*Task instructions*. Word for word, transcribe the data below from the line with "Given: Click the" to the line with "Open the Export", keeping both of those lines.

*Extracted information*.
═══
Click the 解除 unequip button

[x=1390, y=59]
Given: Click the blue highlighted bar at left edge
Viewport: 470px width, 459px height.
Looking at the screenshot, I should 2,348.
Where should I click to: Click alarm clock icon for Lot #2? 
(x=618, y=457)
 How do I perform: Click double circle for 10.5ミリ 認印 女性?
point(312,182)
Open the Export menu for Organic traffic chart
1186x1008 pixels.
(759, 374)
═══
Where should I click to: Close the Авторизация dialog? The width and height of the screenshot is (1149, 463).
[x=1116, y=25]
═══
*Reply to the exercise*.
Given: Click the blue highlighted bar at left edge
Viewport: 470px width, 459px height.
Looking at the screenshot, I should 2,348.
Where should I click to: Click alarm clock icon for Lot #2? 
(x=618, y=457)
 How do I perform: Click double circle for 10.5ミリ 認印 女性?
point(312,182)
Open the Export menu for Organic traffic chart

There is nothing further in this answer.